Barzani, planından vazgeçmesi için Washington’un yaptığı bütün girişimleri reddetti. Barzani, Washington’un toprak bütünlüğüne sahip tek bir Irak fikrine bağlı olduğunu biliyordu. Dolaysıyla referandum yapmak için ne şimdi ne de daha sonra uygun bir vakit olacaktı.

Yine Barzani, referandumun direkt bağımsızlığa götürmeyeceğinin farkındaydı. Bundan dolayı Barzani, Bağdat’la müzakere yapmak için bağımsızlık konusunu masaya yatırmayı amaçlıyordu. Bu, hiç kimsenin yok edemediği bir ümit olarak kalmaya devam edecek.
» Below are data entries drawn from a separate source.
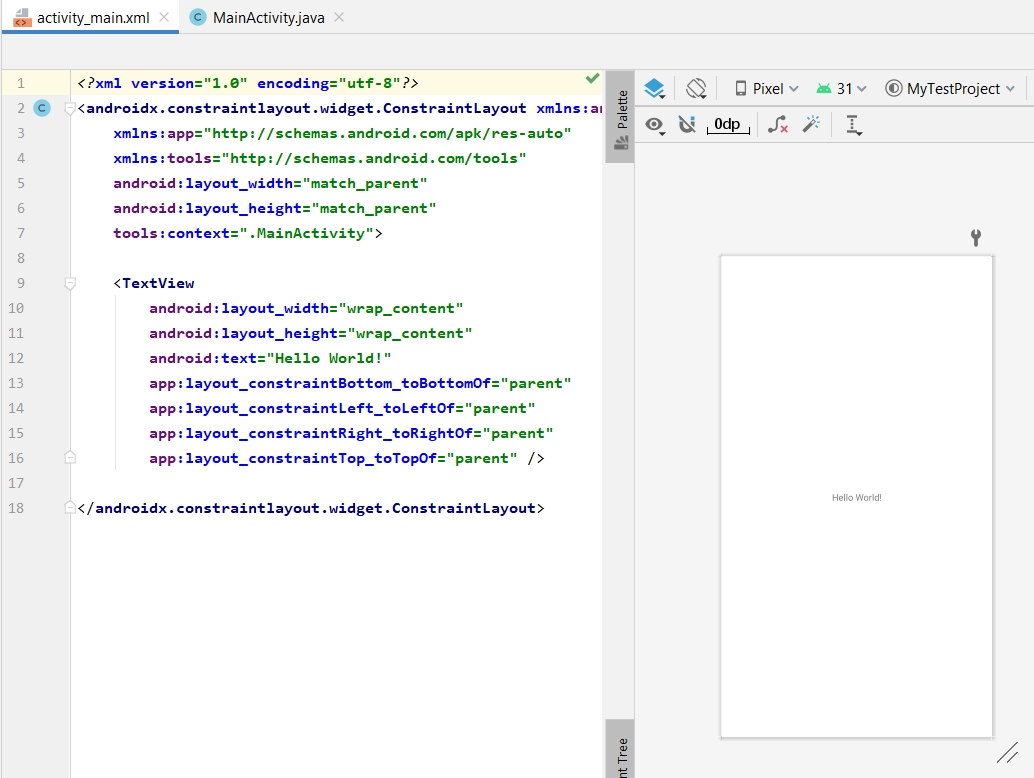The height and width of the screenshot is (778, 1034).
Task: Click the Infer Constraints magic wand
Action: tap(811, 125)
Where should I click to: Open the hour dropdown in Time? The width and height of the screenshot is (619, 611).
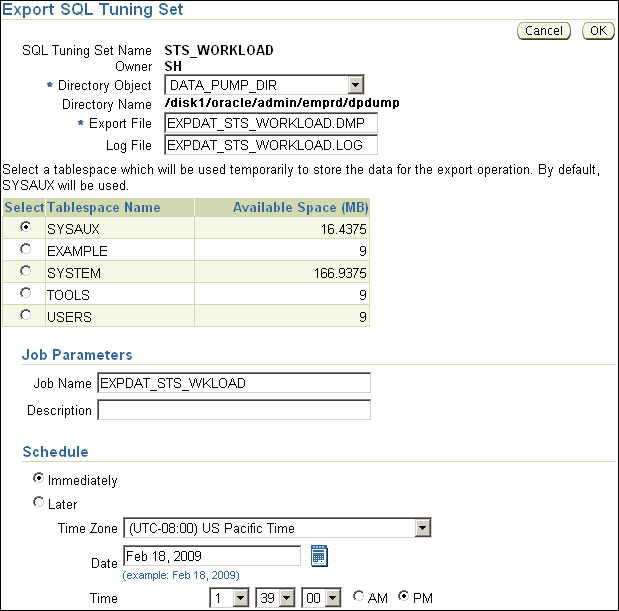pos(229,598)
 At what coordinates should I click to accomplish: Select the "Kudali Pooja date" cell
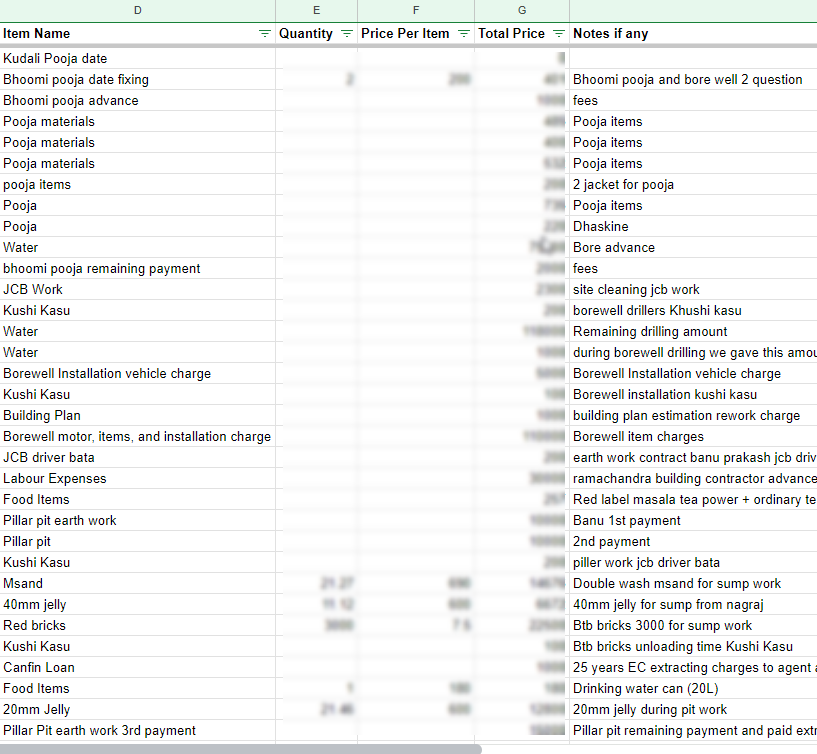tap(138, 59)
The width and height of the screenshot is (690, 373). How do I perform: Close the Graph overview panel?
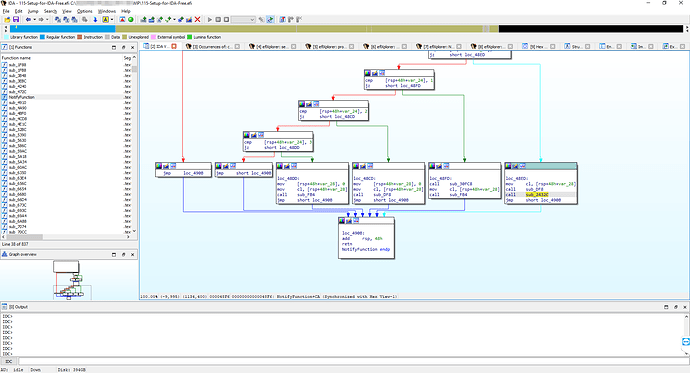click(x=132, y=254)
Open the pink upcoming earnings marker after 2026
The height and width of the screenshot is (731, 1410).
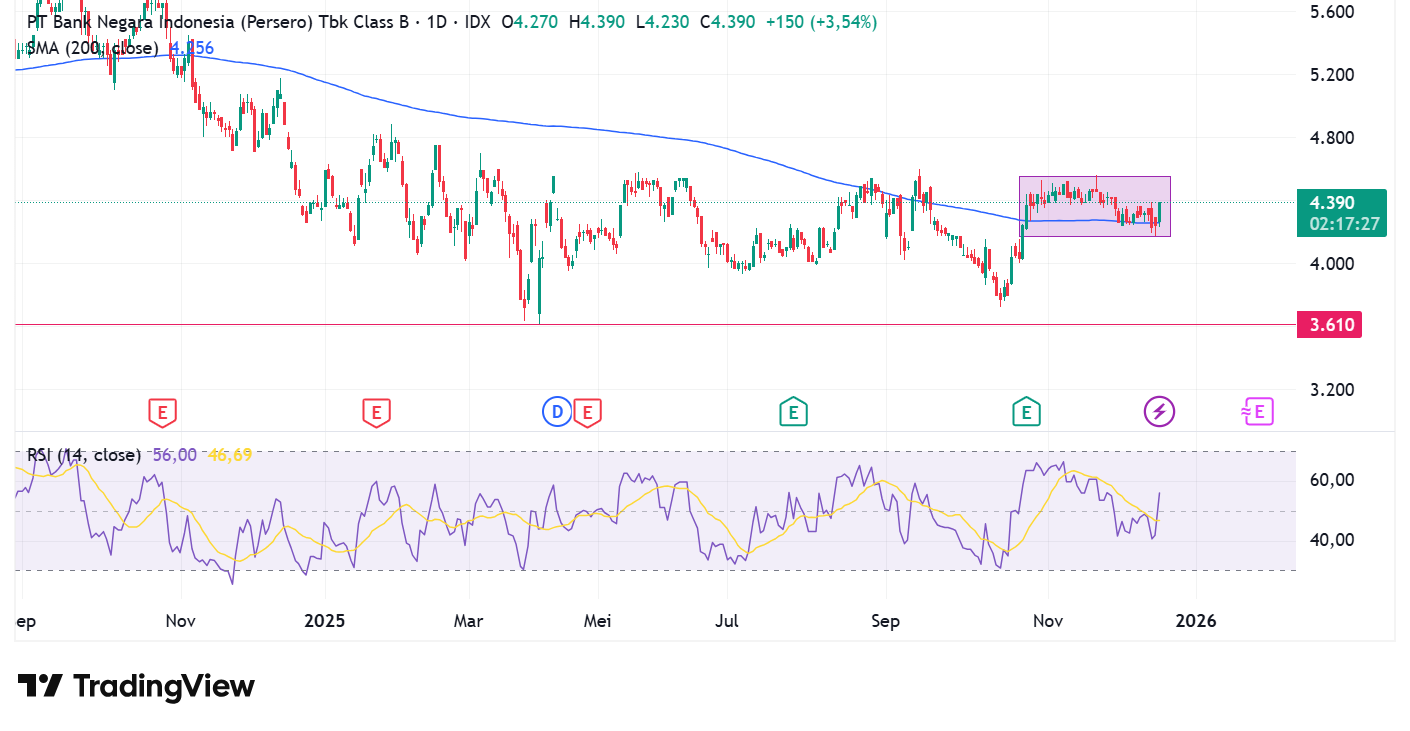click(x=1257, y=412)
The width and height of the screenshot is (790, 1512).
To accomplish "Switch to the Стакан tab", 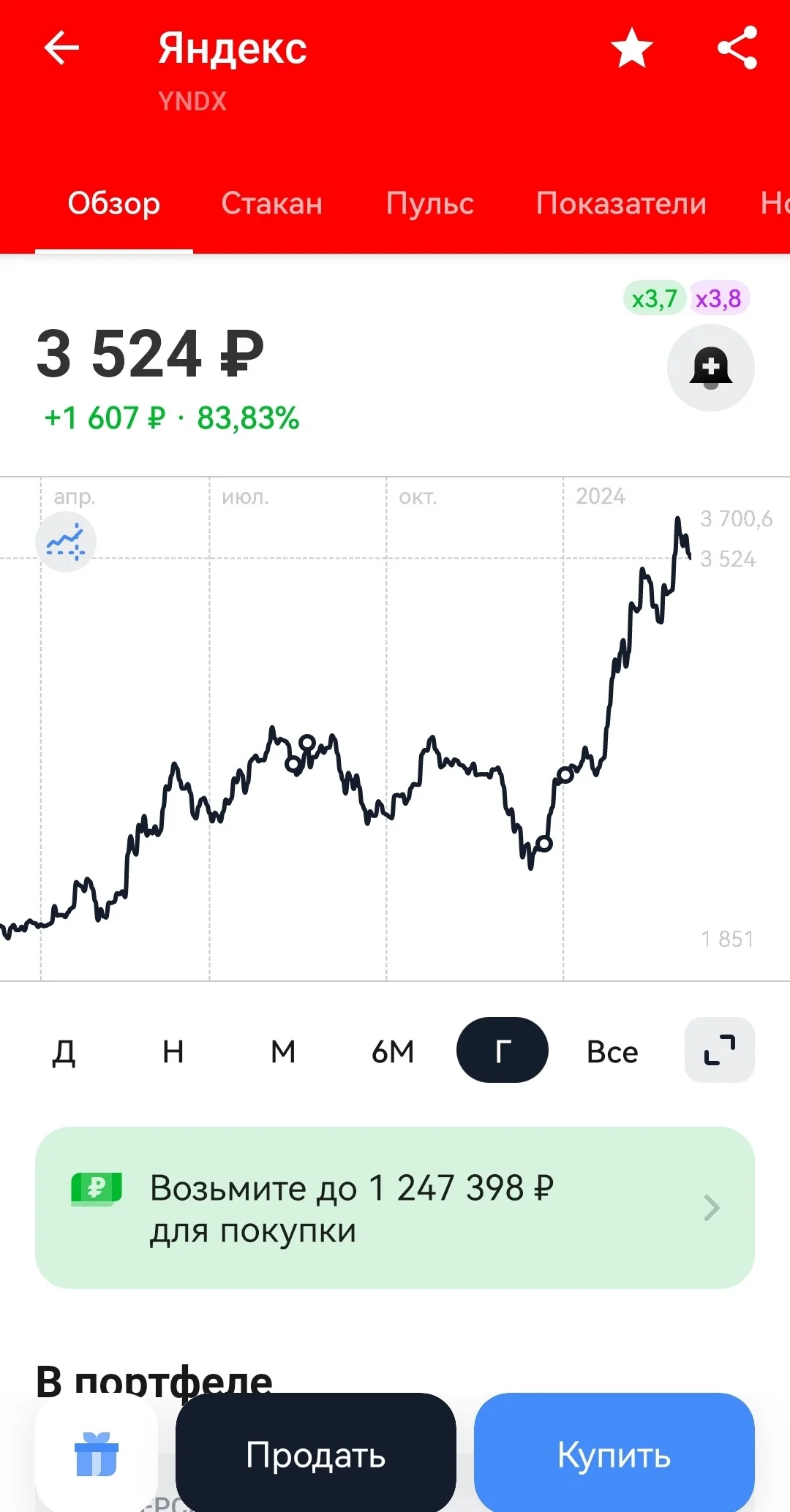I will [x=272, y=203].
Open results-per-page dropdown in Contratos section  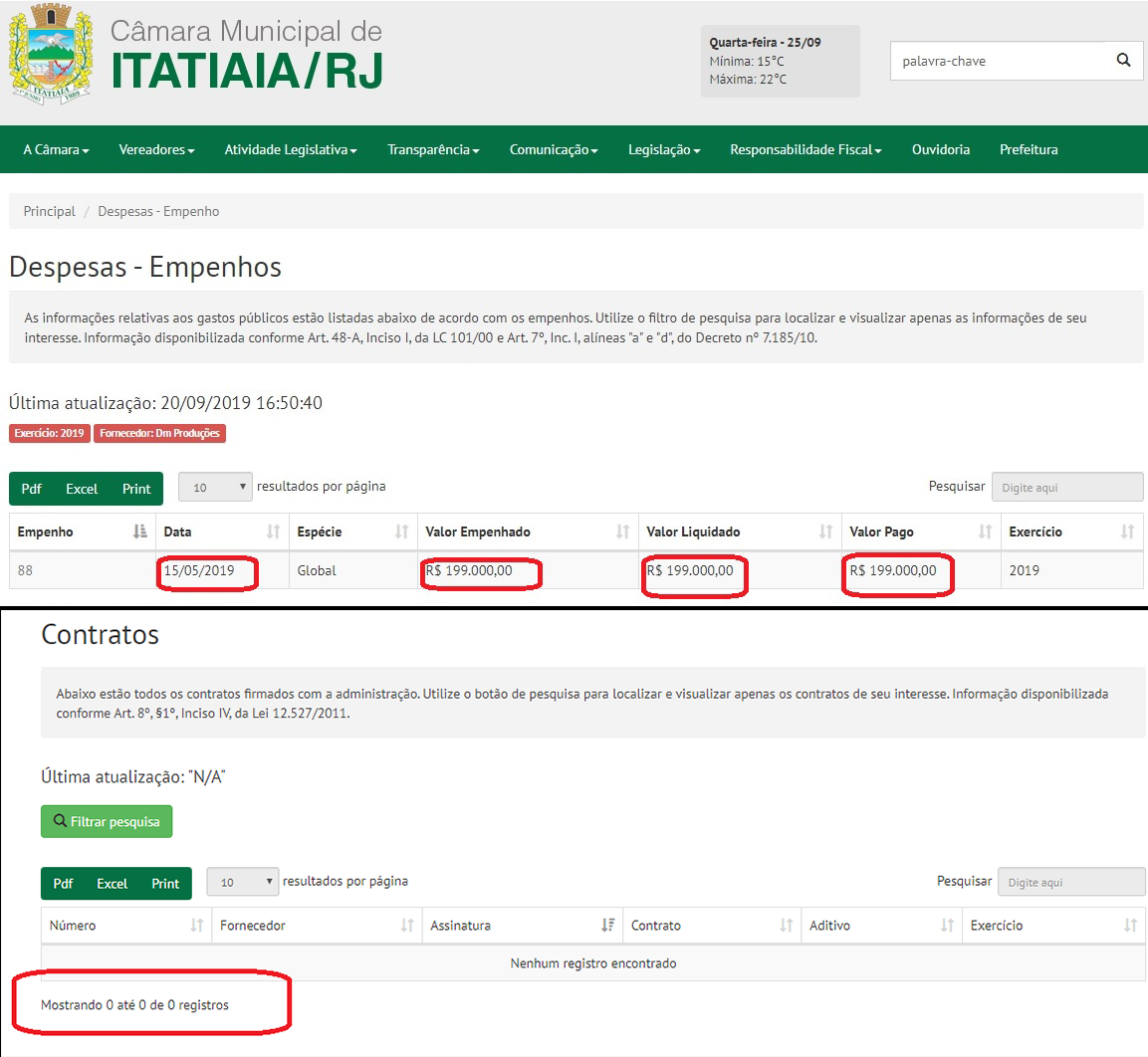tap(243, 882)

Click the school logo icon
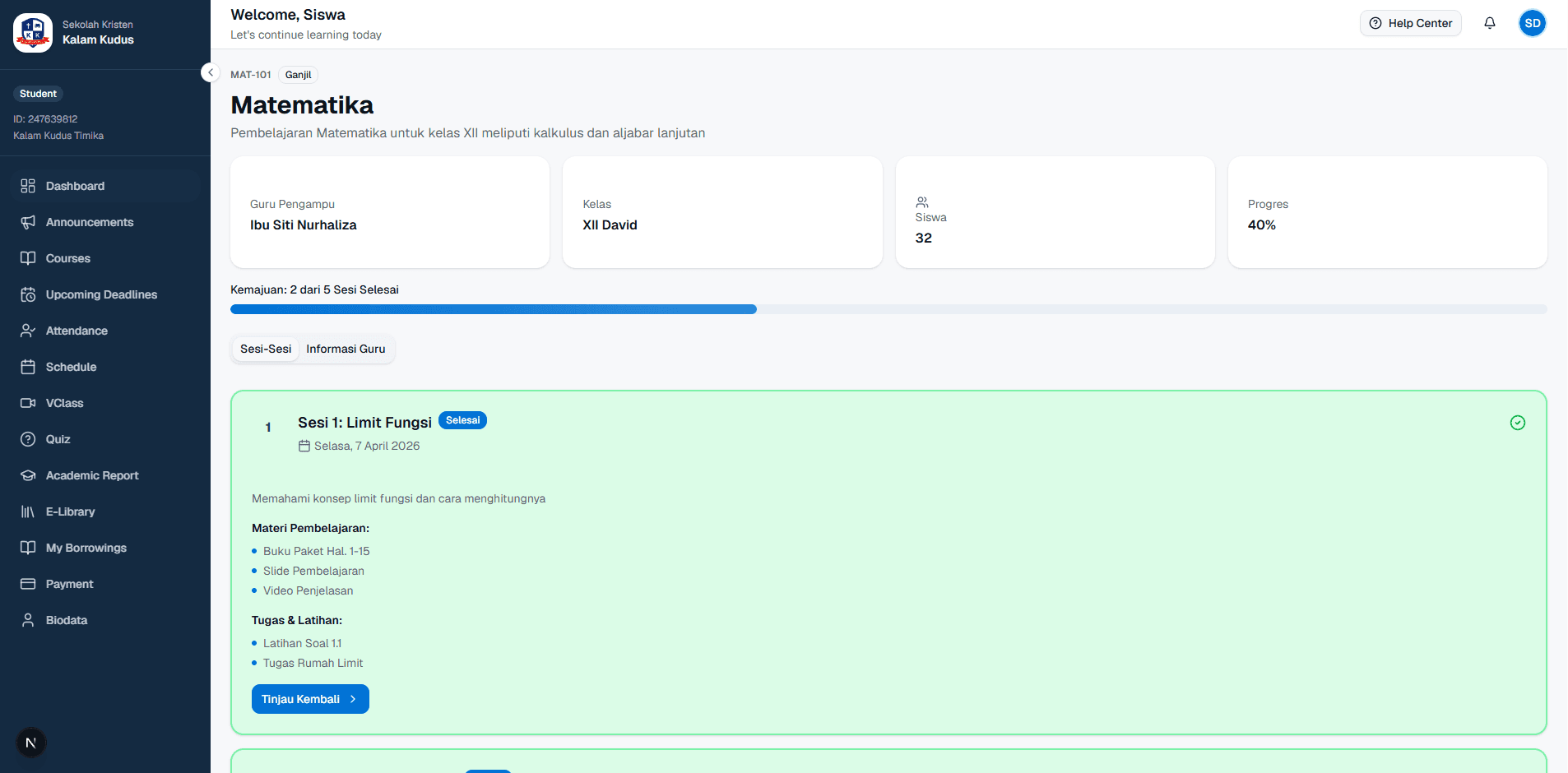[x=33, y=33]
Irak’taki seçimlerinin yaklaştığına da işaret etmek gerekiyor. Kürt seçimlerinin önümüzdeki Kasım ayında yapılması öngörülüyor. Irak’taki parlamento ve belediye seçimleri ise gelecek yıl Nisan ayında icra edilecek. Başbakan Haydar İbadi, İran’ın yönlendirdiği en önemli rakibi önceki Başbakan Nuri Maliki’nin olduğunu biliyor. Nuri Maliki, tüm Irak’a hükmederek Irak’ı Şii İran’a bağlı hale getirmek istiyor. Bunun için İbadi, açıklamalarını sert bir şekilde yapıyor ve başta Maliki olmak üzere, Kerkük’ü kaybeden Başbakan şeklinde kendisine karşı sloganlar atan rakip politikacıların saldırısından kaçınmak için Kürtleri ırkçılıkla suçlayarak referanduma itiraz ediyor.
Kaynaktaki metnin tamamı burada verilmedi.